I follow your advice and i used the monitor-agent ( thanks -->: its really usefull ) : In this test case : i injected exactly 40 logs and i get 39 emit_records curl http://s999lc2elk02.concept.gfdi.be:24220/api/plugins/ plugin_id:object:3fb3094e6104 plugin_category:input type:monitor_agent output_plugin:false retry_count: plugin_id:input_tail_jade2_web plugin_category:input type:tail output_plugin:false retry_count: plugin_id:input_tail_jade2_web_localhost_access plugin_category:input type:tail output_plugin:false retry_count: plugin_id:object:3fb30a30ea9c plugin_category:output type:copy output_plugin:false retry_count:0 plugin_id:object:3fb309dfcc20 plugin_category:output type:elasticsearch output_plugin:true buffer_queue_length:1 buffer_timekeys: buffer_total_queued_size:118050 retry_count:0 emit_records:39 emit_count:32 write_count:1 rollback_count:0 slow_flush_count:0 flush_time_count:419 buffer_stage_length:0 buffer_stage_byte_size:0 buffer_queue_byte_size:118050 buffer_available_buffer_space_ratios:100.0 plugin_id:object:3fb309df7d4c plugin_category:filter type:record_transformer output_plugin:false retry_count: plugin_id:object:3fb309df36e8 plugin_category:filter type:record_transformer output_plugin:false retry_count: plugin_id:object:3fb309d7e514 plugin_category:filter type:record_transformer output_plugin:false retry_count: plugin_id:object:3fb309d77804 plugin_category:filter type:record_transformer output_plugin:false retry_count: plugin_id:object:3fb309d6dfc0 plugin_category:filter type:record_transformer output_plugin:false retry_count: plugin_id:object:3fb309d66dd8 plugin_category:filter type:record_transformer output_plugin:false retry_count:

kristoflarcher commented 3 years ago

I think you are absolutely right : its not a buffer issue Its related to my mutltiline configuration : i found tis post :: https://groups.google.com/g/fluentd/c/OsDMg1fCEJc

In almost cases, mulitline mode can't judge the end of log so format_firstline is needed for trigger to emit events. At shutdown phase, buffered multiline logs are flushed.
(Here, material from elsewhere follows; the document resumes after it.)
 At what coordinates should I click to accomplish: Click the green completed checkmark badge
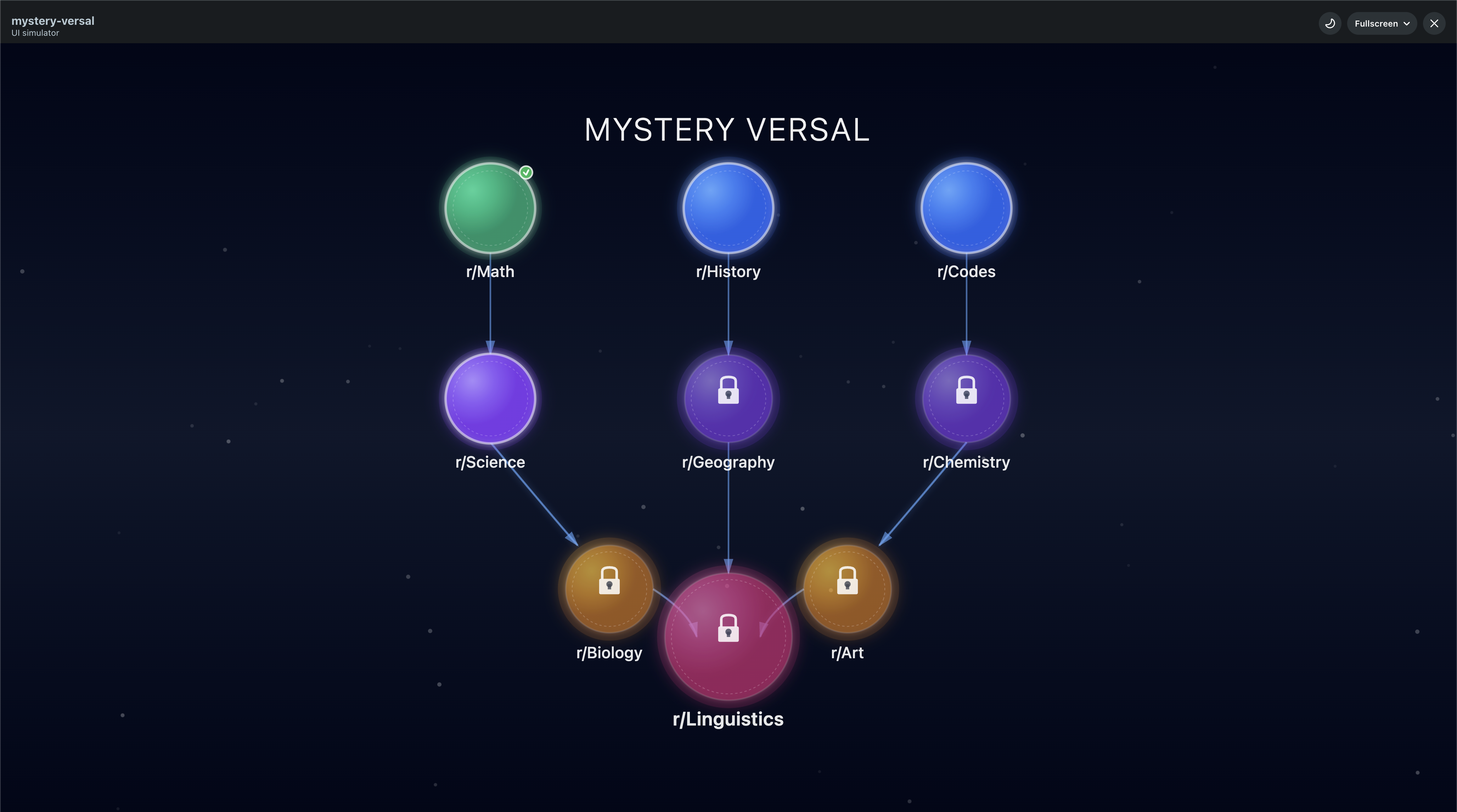526,173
So i just wonder, how i can flush the last log using format_firstline

kristoflarcher commented 3 years ago

If you have a suggestion....I would be glad to listen your precious sugggestions. Thanks for your help Ashie.

ashie commented 3 years ago

How about using multiline_flush_interval?

I close this issue because it's not a bug.